THE parish of the Revd Dominic Black, the Vicar of Holy Trinity, North Ormesby, has the highest rate of child poverty in the country: 64 per cent. It is the second most deprived parish in the country. While the arrival of the summer holidays means freedom from the classroom, it also brings new pressures on tight budgets.
“What we have noticed, particularly in the last few years, is that more and more families are struggling in summer holidays,” Mr Black said at the start of the holiday. “Huge numbers of children rely on free school meals — but, of course, for six weeks, they aren’t [at school to get the meals].”
For a third consecutive year, churches and community groups in Middlesbrough are joining to tackle this problem. Hope4Summer, which provides fun activities through holiday clubs, is providing more than 5000 meals this summer.
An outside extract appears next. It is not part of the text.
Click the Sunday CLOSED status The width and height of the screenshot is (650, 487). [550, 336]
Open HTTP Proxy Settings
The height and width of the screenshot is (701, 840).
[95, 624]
Co-ordinated by Together Middlesbrough & Cleveland, and supported by the Church Urban Fund, Public Health, and corporate sponsorship, it has also received a boost from the Bedfordshire-based charity His Church, which sent an articulated lorry loaded with breakfast cereal to Middlesbrough.
The holiday club at Holy Trinity, which has an Olympics theme this year, is attended by about 40 children, including some referred by social services, and looked-after children, who have the opportunity to take part in day trips besides indoor activities.
Latest figures suggest that 14.3 per cent of pupils — more than one million children — receive free school meals, the lowest level since 2001, although this rises to 32 per cent of primary school pupils in Middlesbrough: the highest in the country. It can be as high as 70 per cent in some parts of the county.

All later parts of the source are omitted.